_Werkinstructies_
Neem het aangeleverde fragment hieronder over de overdracht van eiser aan Spanje volledig en woordelijk over.

12. De rechtbank overweegt dat ingevolge artikel 3, tweede lid, van de Dublinverordening de minister eiser kan overdragen aan Spanje tenzij ernstig moet worden gevreesd dat de asielprocedure en de opvangvoorzieningen voor eiser in Spanje systeemfouten bevatten die resulteren in onmenselijke of vernederende behandelingen in de zin van artikel 4 van het Handvest van de grondrechten van de Europese Unie. De minister mag er daarbij op vertrouwen dat Spanje eiser in overeenstemming met het EVRM, het Vluchtelingenverdrag en het Unierecht zal behandelen. Eiser moet aannemelijk maken dat dit in zijn geval niet kan.
12.1.

(Opgeslagen records)
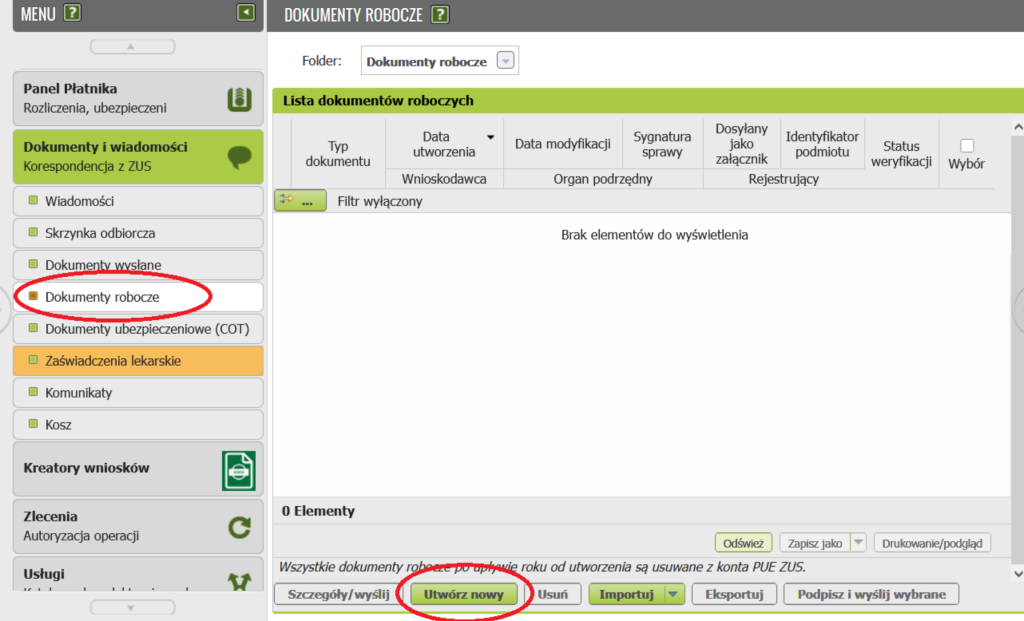Click the Panel Płatnika icon
The height and width of the screenshot is (621, 1024).
[238, 99]
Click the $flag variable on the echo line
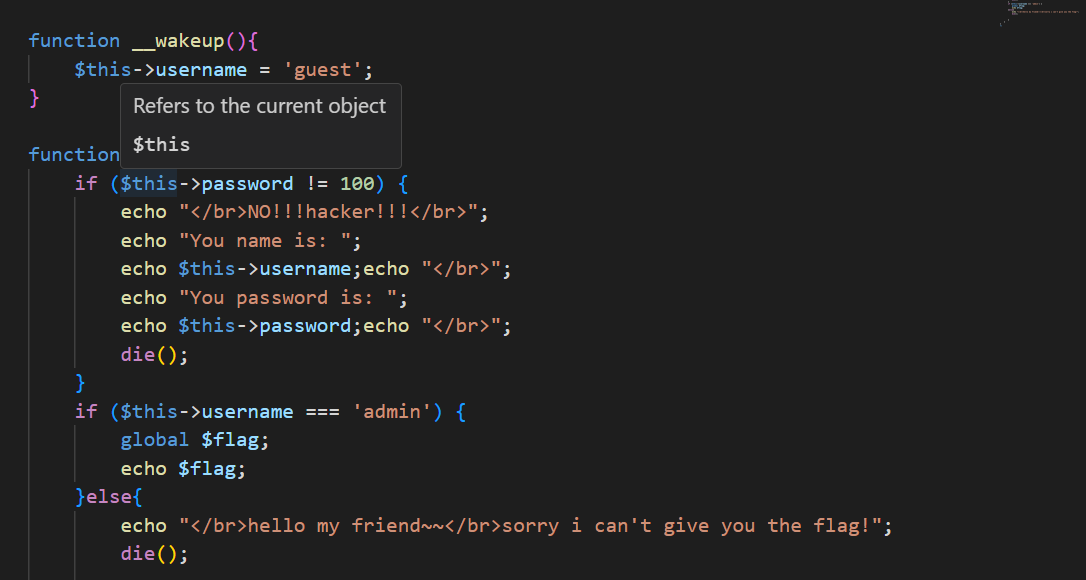This screenshot has height=580, width=1086. (x=207, y=469)
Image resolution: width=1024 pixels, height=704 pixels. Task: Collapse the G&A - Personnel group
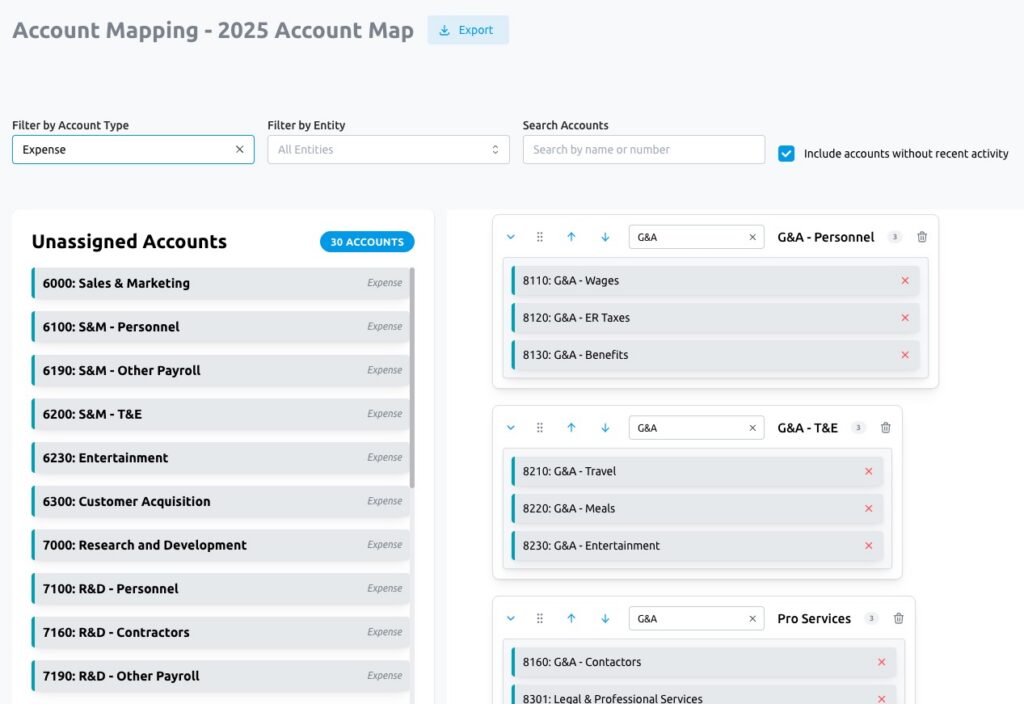511,237

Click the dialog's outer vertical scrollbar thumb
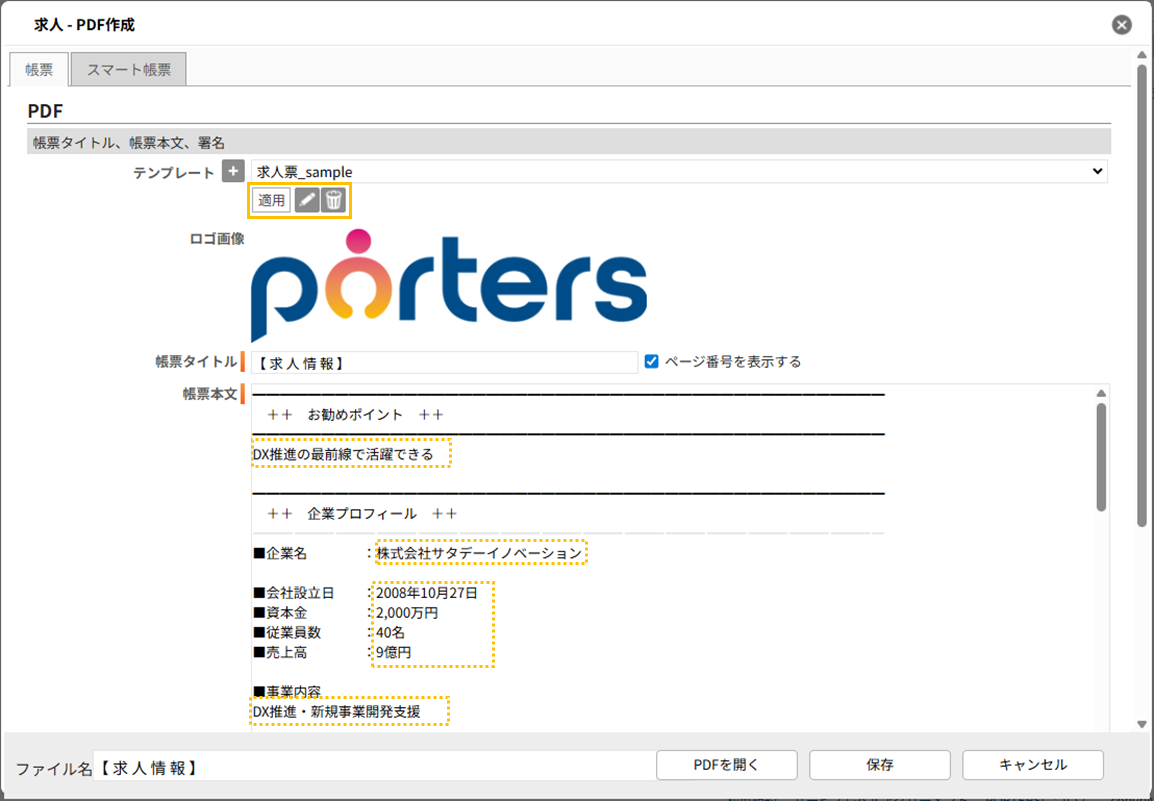point(1142,290)
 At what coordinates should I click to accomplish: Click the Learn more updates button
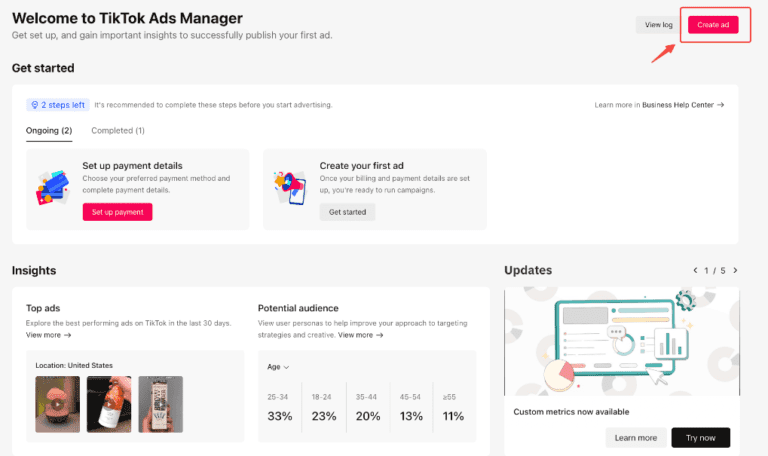coord(636,438)
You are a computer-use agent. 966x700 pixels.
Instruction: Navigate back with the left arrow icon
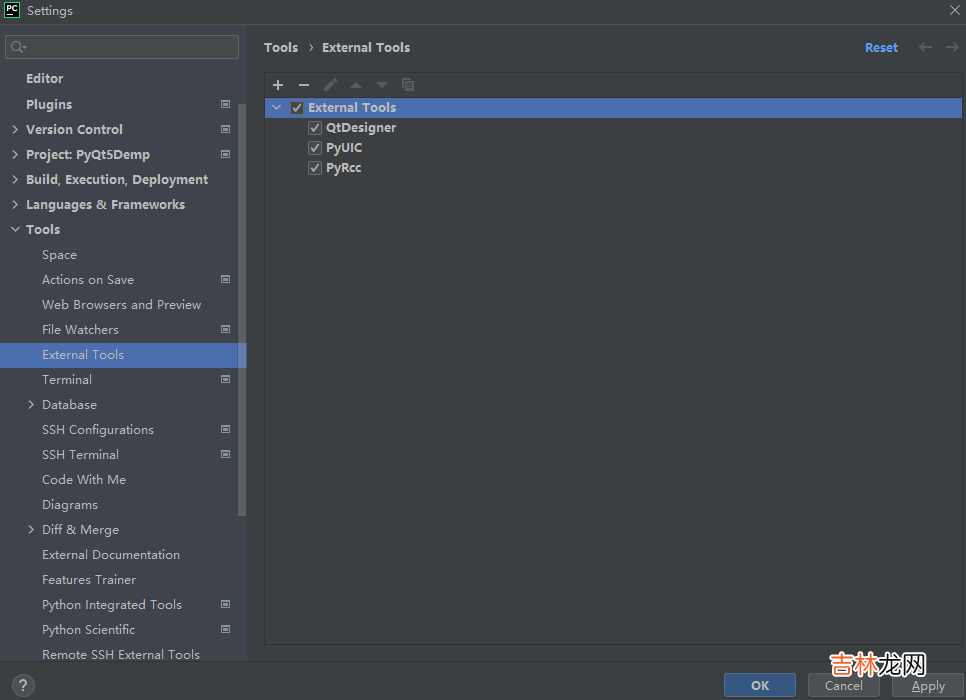tap(925, 47)
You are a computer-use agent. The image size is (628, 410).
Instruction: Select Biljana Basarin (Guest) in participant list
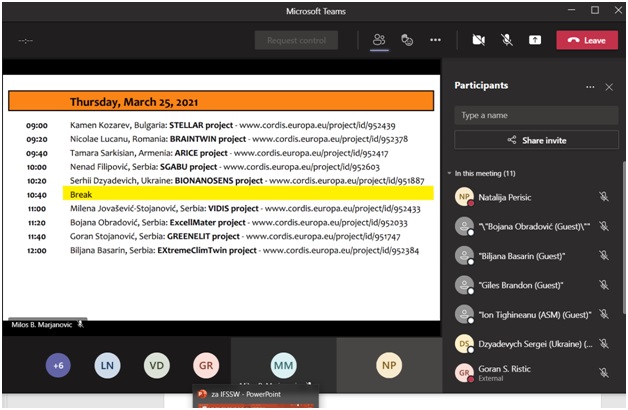pyautogui.click(x=520, y=256)

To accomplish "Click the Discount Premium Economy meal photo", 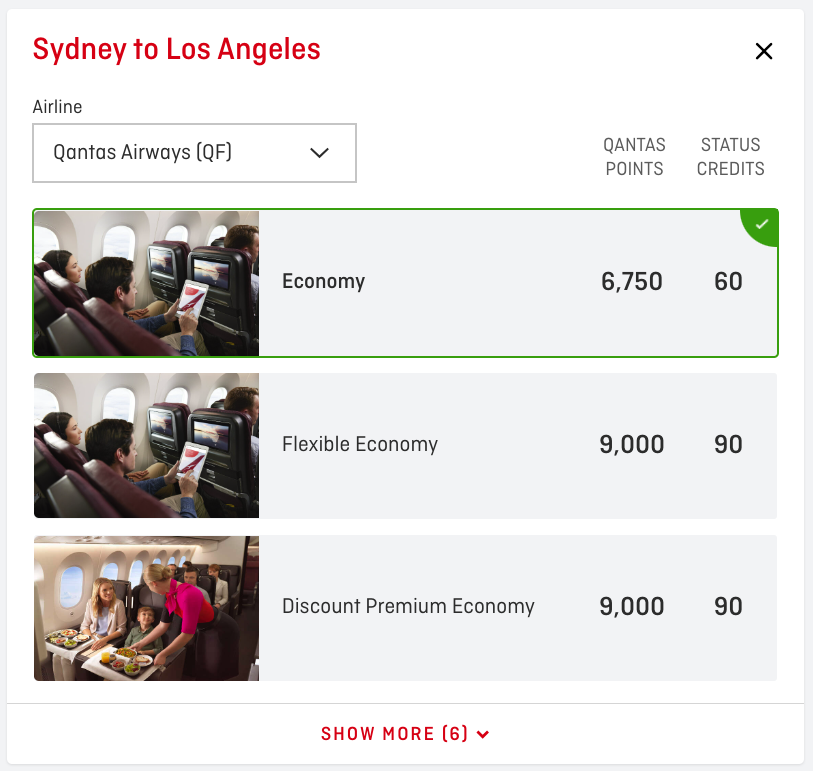I will click(x=147, y=608).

_Schriftelijk antwoord_
12. De rechtbank overweegt dat ingevolge artikel 3, tweede lid, van de Dublinverordening de minister eiser kan overdragen aan Spanje tenzij ernstig moet worden gevreesd dat de asielprocedure en de opvangvoorzieningen voor eiser in Spanje systeemfouten bevatten die resulteren in onmenselijke of vernederende behandelingen in de zin van artikel 4 van het Handvest van de grondrechten van de Europese Unie. De minister mag er daarbij op vertrouwen dat Spanje eiser in overeenstemming met het EVRM, het Vluchtelingenverdrag en het Unierecht zal behandelen. Eiser moet aannemelijk maken dat dit in zijn geval niet kan.
12.1.